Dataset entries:
++++++++++++++++++++

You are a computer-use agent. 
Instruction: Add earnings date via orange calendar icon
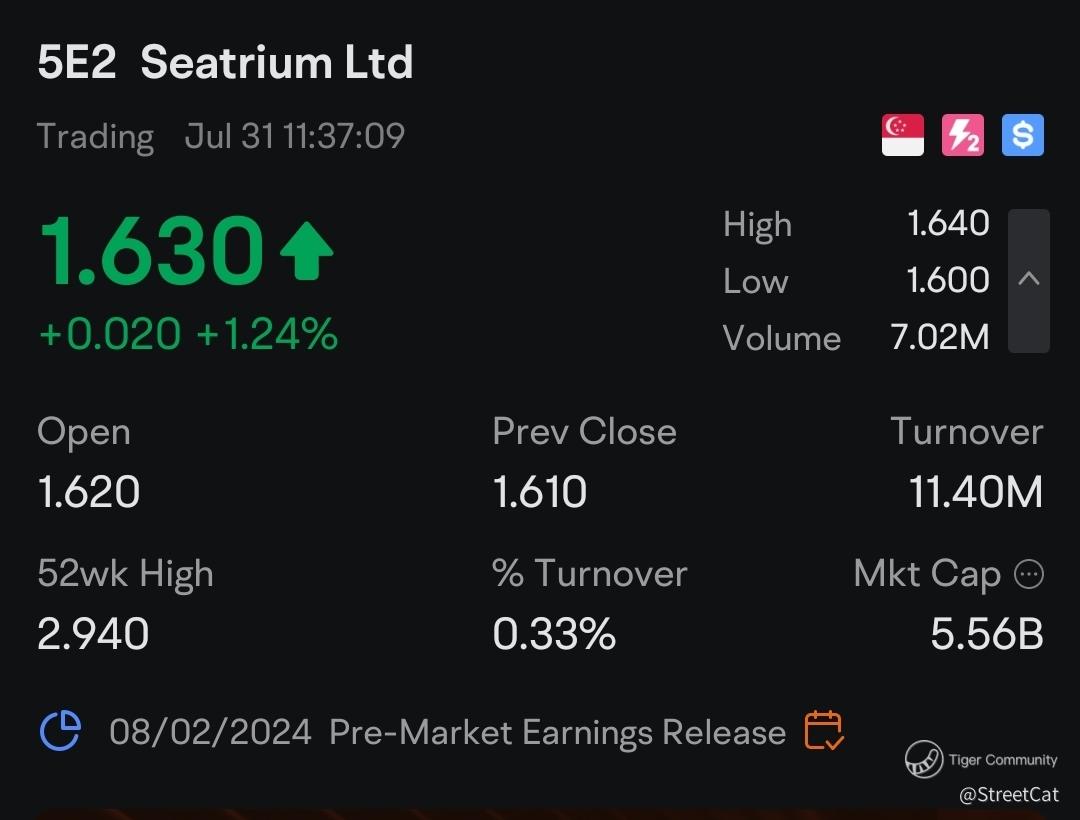tap(824, 731)
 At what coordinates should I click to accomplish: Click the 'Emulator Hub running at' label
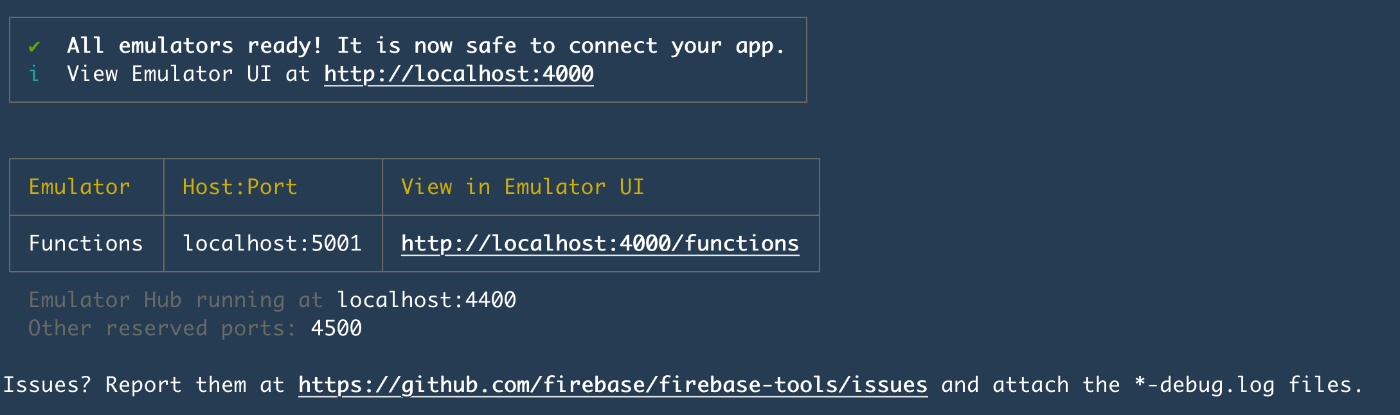click(176, 300)
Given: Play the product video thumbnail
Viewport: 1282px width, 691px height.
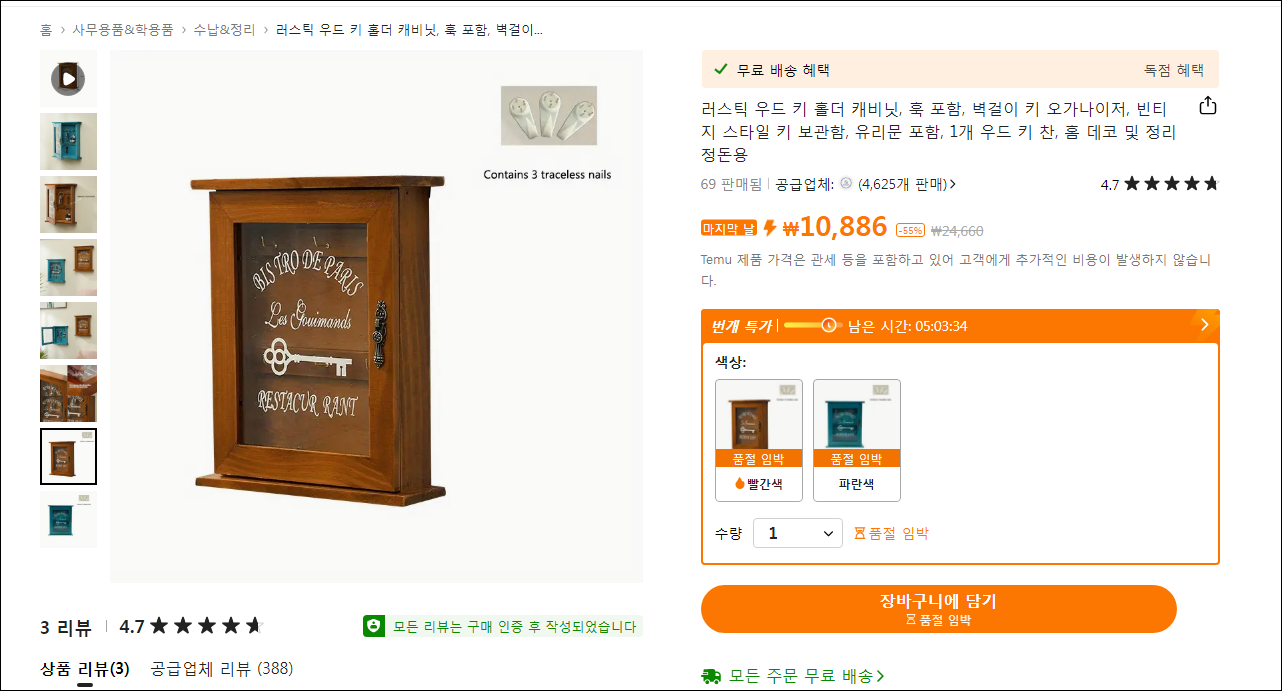Looking at the screenshot, I should 68,78.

++++++++++++++++++++

### Exercise goal
Please repeat, exactly and with nothing else, the lines from the one containing "Instruction: Add earnings" to the last line of the entries, both included, excluding any pictures.

### Solved problem
Instruction: Add earnings date via orange calendar icon
tap(824, 731)
 At what coordinates should I click to accomplish: Click the 'Emulator Hub running at' label
click(176, 300)
Given: Play the product video thumbnail
Viewport: 1282px width, 691px height.
Looking at the screenshot, I should 68,78.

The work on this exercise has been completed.